Él, perdida la compostura de ejecutivo de traje y corbata y apretón formal, se volvió histérico. Y caminaba pasillo arriba y abajo, teléfono en mano, buscando soluciones inútiles y voceando al aire:

— ¡Me niego a pagar los sobrecostes de las facturas!

 — ¡Esto no estaba en los planos!

— ¡No vuelvo a contratar impresentables en mi casa!

— ¡¿Otra licencia urbanística?! ¡¿Acaso es esto un dúplex de la Gran Vía?!

— ¡Me mudo a un minipiso! ¡Necesito respirar aire sin polvo de obras!

Ella, con una toalla en la cabeza y una fregona en las manos, se preguntaba si aquello era una reforma o la prueba divina de supervivencia de su matrimonio.

 

La hija adolescente hacía días que había huido en dirección a la piscina de la que, en esos días, se convirtió en su mejor amiga.

Y, sin embargo, entre los martillazos, los chillidos de las radiales y las discusiones sobre si el gris antracita era demasiado oscuro o si el verde té matcha era demasiado chic y podría cansar enseguida, surgió una extraña rutina.

Ella aprendió a cocinar platos fríos como si vivieran en el buffet de un hotel.

Él, pasados los momentos de histeria, aliviados con media pastillita de lorazepam, se volvió experto en distinguir marcas comerciales de pintura por el color de secado final.

El gato desarrolló la habilidad de abrir puertas correderas con la pata. También aprendió a ahuyentar obreros al primer ‘MIAU’ con tono agresivo.


La Hija había pasado olímpicamente del tema y se había mudado a la piscina de su amiguísima.

Wi-fi gratis, música a tope a todas horas, el hermano guaperas de su amiga y los colegas en bañador, una cocinera que hacía milagros para sus dulzones y poco sanos caprichos culinarios, un vestidor lleno de ropa de su talla.
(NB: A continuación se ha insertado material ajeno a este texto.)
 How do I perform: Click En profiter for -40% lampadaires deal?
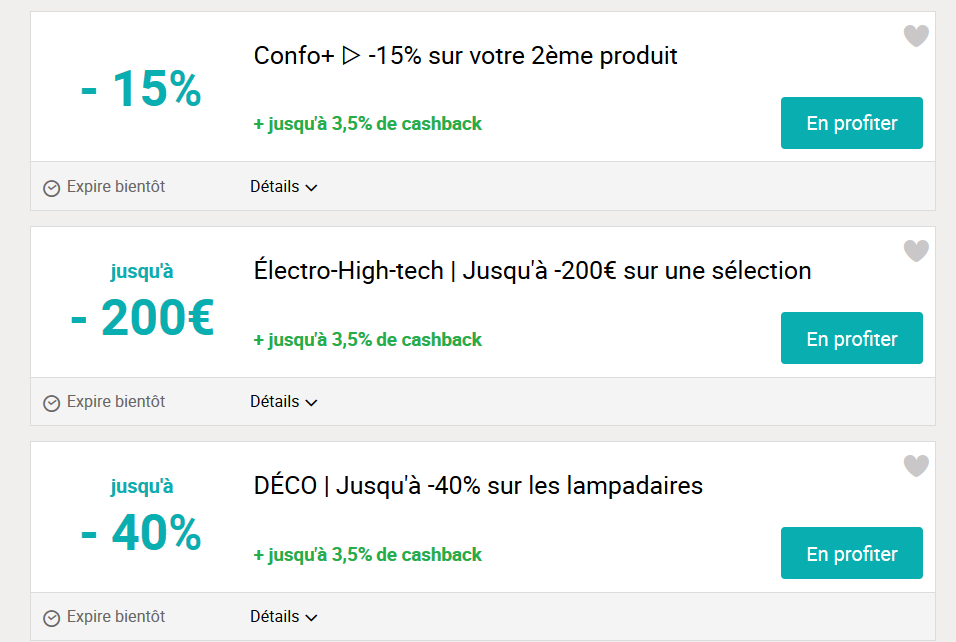[852, 553]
El Paraíso en la Tierra.

Cuando por fin terminaron —o al menos eso dijeron los obreros antes de desaparecer como ninjas en una nube de mezcla de mortero seco—, la casa era otra.

Moderna, luminosa, funcional. Y, lo más importante, muy silenciosa.

— ¿Y si tiramos la pared del pasillo? He estado mirando revistas y en los programas de reformas de la tele parece que el concepto abierto se lleva mucho —dijo Ella, recién desayunada una mañana, con una chispa peligrosa en los ojos.

En una milésima de segundo, las pocas neuronas que se habían salvado con la reforma y el café de la taza de Él, quedaron instantáneamente congelados.